AUTHOR KIM THÚY’S Governor General’s Award–winning novel Ru gives unique access to the refugee experience, following her family from Vietnam across the ocean to a new life in Canada. But what makes the book, and the extraordinary new movie based on it, so touching is the specific mix of that story with the French-Canadian culture that the family learns to call its own. 

In his new screen adaptation, Canadian director Charles-Olivier Michaud finds the warmth and humour in everything from a stepdance welcome in a community gym to the healing magic of maple taffy made on fresh snow. Or ham decorated with canned pineapple chunks and maraschino cherries. Or a fridge full of donated shepherd pies. 

The story is told nonchronologically, through the eyes of preteen Tinh (a remarkably unaffected Chloé Djandji) and following her family’s harrowing journey from upper-class comfort in Vietnam to the refugees once known as “boat people”, eventually starting over again in Canada. The culture shock is immediate: upon arrival in Quebec, the trip into Granby is by bus, through a blizzard, following a snowplow. In one of Michaud’s poetically surreal moments, a wide-eyed Tinh spots a new bride, crying and drinking champagne, still wearing her long white gown, on the hall floor of the motel the family calls home for many weeks. 

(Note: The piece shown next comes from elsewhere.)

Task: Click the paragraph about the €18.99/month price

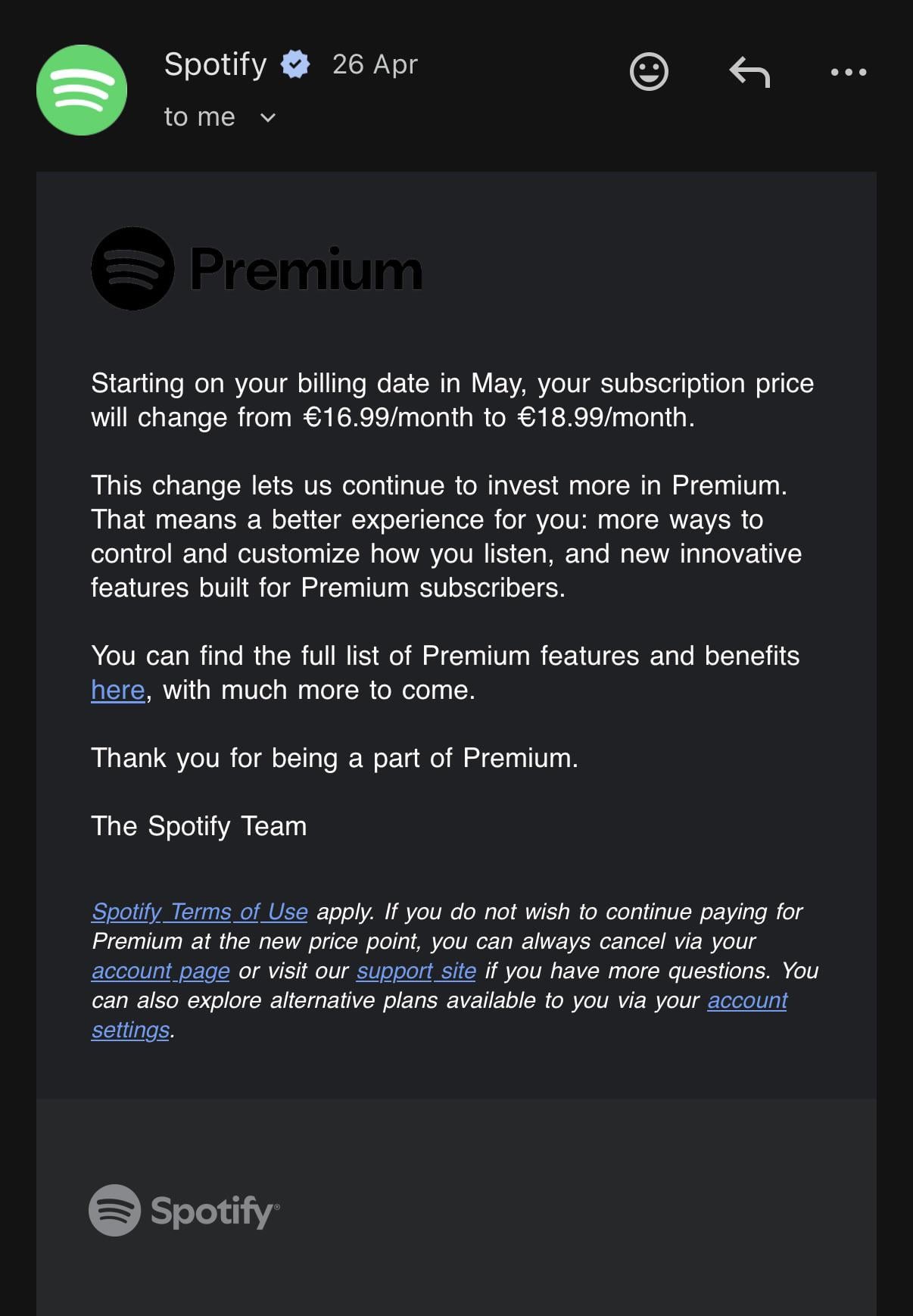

The script (by Thuy working with Michaud and Jacques Davidts)  uses restraint but never glosses over the trauma the parents and their children carry with them into their new lives. Via flashbacks, we see soldiers ransacking the family’s books and belongings, and witness the inhumanity of the dank boat hold. Through assured visual storytelling, Ru lets us in on the experience of forced migration—specifically, the trials, big and small, that “boat people” faced—whether it’s a parent sewing money into shirt hems or a camera slowly panning through a garment factory. In one scene, Tinh’s mother (a steely Chantal Thuy) stares from the ship hull, up a long ladder to the first daylight she’s seen in weeks. It’s a complex mix of despair about what’s behind her and fear of the unknown that awaits at the top of the hatch. Later, she refuses to speak to her daughter and two young sons in anything but French, and drives them to study harder. At the same time, the parents’ sacrifices are moving, the educated father (a quietly dignified Jean Bui) mopping cathedral floors and delivering Chinese food. What’s so poignant is that everyone’s too busy to pay too much attention to the growing pains and trauma that Tinh is quietly navigating herself—at a time when PTSD wasn’t a term yet, and everyone, even children, were expected to tough things out.

To his credit, director Michaud chooses not to tell this story through a lot of dialogue, but rather through imagery and often achingly beautiful visual details. A perfect symbol of all of the cultural upheaval comes with recurring shots of a second-hand toaster, which a kind Quebec sponsor assumes will be a necessity for the Vietnamese family’s breakfasts, but that becomes a chopstick holder abandoned in a corner.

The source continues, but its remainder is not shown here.